Selected passage >>
====
(Above: a couple of anti-conscription posters from the World War I debate).
Memo: purveyors of The Week. Got your free pamphlet offering a free copy of "the most unique magazine to hit our shores in years", which offers "the perfect antidote to today's problem of information overload", but regrettably must decline this "most unique" offer because of a unique onrush of pedantry in relation to the use of the word unique with a modifier. What a pity, with all the very best stories from the media distilled into 35 succinct pages, in the most unique manner of a boutique information brewery.
Back to business, and week after week without fail, Gerard Henderson has delivered stimulating betting odds for a lively gambling ring based on his fondness for his idol John Howard. Week after week, he's always delivered, like a steady performer in the spring racing carnival.
But this week in Pilger loath to hear the roar of dissent, it's as close as it's ever been to having the whole betting ring shut down. Just one mention of John Howard, and that in the seventh paragraph!
What could have caused this terrible, almost catastrophic meltdown, this threat to the natural order, this almost terminal refusal to acknowledge and celebrate the glorious past of the golden age of the Howard government?
Well the answer makes it understandable, and it can be summarized in two words which evoke all that's wrong with the world's thinking: John Pilger.
Now Pilger has made a most unique contribution to political debate by offering up a verb (to pilgerize the truth) and an adjective/noun, to evoke the process of "pilgerization" (the pilgerization process led to a distortion of the truth, the pilgerization of the truth was problematic, and so on and so forth).
If you google either of these terms, you will be led unfailingly to people celebrating the Pilger political discourse of white heat and outrage. Of course if you're a modernist English person, you might well prefer the spelling "to pilgerise", in which case you will be led to the likes of Another for the word nerds.
That spelling will also take you to Pilger's personal wiki page, and Noam Chomsky's outrage at people turning his name into a verb. It might also lead you to the concept of "dowdified" reporting in the New York Times (here), and other lesser manifestations of playing the person, such as the concept of fisking.
Of course 'to Henderson' has no ring to it, and so we much prefer to think of him as a prattling Polonius, but this week, he's a most agitated and irritated Polonius, at the notion that this notorious hyperbolic ideologue, the said Pilger, was recently given the Sydney Peace Prize, funded by City of Sydney rate payers, and based at the taxpayer-subsidised University of Sydney (hint: this is how your taxpayer money is spent! Pilgerizing the world).
====
Records of finding words and elements
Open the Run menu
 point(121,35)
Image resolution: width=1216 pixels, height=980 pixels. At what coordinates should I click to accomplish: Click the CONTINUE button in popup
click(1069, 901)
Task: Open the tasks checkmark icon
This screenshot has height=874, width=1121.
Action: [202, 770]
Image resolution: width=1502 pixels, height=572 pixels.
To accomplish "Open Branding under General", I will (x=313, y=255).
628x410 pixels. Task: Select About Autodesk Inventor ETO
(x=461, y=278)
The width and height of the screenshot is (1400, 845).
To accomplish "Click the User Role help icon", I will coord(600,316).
====
Problem details >> Pick up the commentary on Gerard Henderson and John Pilger where it stops, and continue it. The lines in these records have no part in this exercise.

Result of the exercise >>
Well it's true that the always verbalizing great Pilgerozer is hardly a peaceful member of loon pond, relentlessly squawking from the left, but it seems he so preoccupies and befuddles Henderson that he almost forgets John Howard. Here's the one mention:
When John Howard was prime minister, Pilger criticised him from the left. Now Kevin Rudd is prime minister, Pilger criticises him from the left. Pilger accused Rudd of telling lies over Afghanistan and ridiculed President Barack Obama, comparing him to a "Calvin Klein brand".
Phew, a narrow squeak, and apart from doing my dough, I almost thought it was the end of the betting ring, for we've long vowed that the day Gerard Henderson doesn't mention John Howard in a column, all bets are off and employers would be mugs not to allow their employees to celebrate in the pubs in a kind of de facto national holiday (and Bob Hawke will show the way).
And as well as pilgerizing, in the sense of obliterating, the memory of John Howard, Pilger also manages to provoke Henderson into the exaggeration and hyperbole he so deplores in Pilger himself:
In his lecture, delivered almost on the eve of Armistice Day, Pilger asked: "Do the young people who wrap themselves in the flag at Gallipoli every April understand that only the lies have changed - that sanctifying blood sacrifice in colonial invasions is meant to prepare us for the next one?"
The answer to the question is almost certainly no. Young Australians well understand, for example, that Nazism was defeated on the battlefield and not by one or more pacifist societies or peace foundations. Australia, an independent nation since 1901, has not fought what the left sneeringly refers to as "other people's wars".
What, since 1901, and in every war?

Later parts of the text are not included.